Our study includes the following limitations. Telephone interviews were used to collect phenotypic data, which could result in PTSD misclassification, biasing our results towards the null. Although the sample size in this study is large in comparison to other PTSD studies, we had low power to detect weak genetic effects, as shown in the power analysis. Power analyses (Supplementary Material) found that we had adequate power (>80%) to detect SNPs with ORs 1.5–1.7 when the MAF >0.20 and OR of 1.8 with MAF of 10% (Supplementary Figure 2). These effect sizes are comparable with those observed for association between candidate genes such as FKBP5 and PACAP and PTSD. Thus, we had adequate power to detect effect sizes reported by previous candidate gene studies. However, we did not have power to detect weak effects. Our polygenic analysis suggests that there may be many variants that exert weak effects on the disorder. Although our study included 300 genes, large GWAS of PTSD are needed to identify novel regions in the genome. At this writing, three GWAS of PTSD have been published. The first GWAS of PTSD has been published using a sample of 295 cases and 196 controls and implicated retinoid-related orphan receptor alpha gene (RORA) (Logue et al, 2012). The RORA gene was assayed separately and was not associated with PTSD in our sample (Guffanti et al, under review). The second GWAS of PTSD was conducted in a European-American sample of men and women and found a genome-wide significant hit at rs406001 with the second strongest association in the Tolloid-Like 1 gene (TLL1). The TLL1 gene association was replicated in an independent sample of European Americans. There were no genome-wide significant effects in their African-American samples (Xie et al, 2013). The TLL1 gene was assayed separately and was not associated with PTSD in our sample (Koenen, unpublished data). The third GWAS of PTSD was published by our group and found genome-wide significant association for one marker mapping to a novel RNA gene, lincRNA AC068718.1, for which we found suggestive evidence of replication in NHSII.

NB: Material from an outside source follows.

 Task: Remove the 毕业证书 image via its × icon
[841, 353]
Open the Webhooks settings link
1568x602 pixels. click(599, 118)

Our SNP array captured the majority of common variation in 20 genes previously examined in association studies of PTSD. APOE, BDNF, COMT, FKBP5, HTR2A, SLC6A3, SLC6A4, and TPH2 each had a nominally significant SNP association (puncorrected<0.05) with the severity score and/or diagnosis (Table 2); however, none remained significant after adjusting for multiple testing. Only one of these SNPs, rs806377 was previously reported in the literature in relation to PTSD and it was not significant in that report (Lu et al, 2008). Our relatively large sample size gave us power to detect effect sizes previously reported in the literature for these genes. We note that for several of the genes, such as FKBP5, significant effects were reported only for genotype-environment interactions. We did not test such interactions here, but plan to in future work.

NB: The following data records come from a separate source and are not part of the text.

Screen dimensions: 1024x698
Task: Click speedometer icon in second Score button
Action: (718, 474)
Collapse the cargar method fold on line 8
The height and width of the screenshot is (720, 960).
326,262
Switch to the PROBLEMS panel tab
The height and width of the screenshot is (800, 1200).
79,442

In addition to SLC18A2, the one other gene (PENK) with a SNP associated with PTSD at p<0.001 has also not been reported in relation to PTSD. These findings suggest that testing a wide range of genes in relation to PTSD may help identify new risk variants. Very large mega analyses of GWAS for SZ and BP have shown that very large sample sizes produce many, over 100 in the case of SZ (S Ripke, WCPG oral presentation, October 2013), robust genetic associations. Growing evidence suggests that psychiatric disorders are highly polygenic and that very large samples sizes are required to detect weak effects on disease (Sullivan et al, 2012). The genetic architecture of PTSD may be similar, but the architecture will be determined with large scale GWAS of PTSD that will require pooling data across studies such as the one currently being undertaken by the newly formed PTSD working group in the PGC (Koenen et al, 2013).

FUNDING AND DISCLOSURE

Dr Wildman receives funds from Elsevier that are unrelated to the present work. The other authors declare no conflict of interest.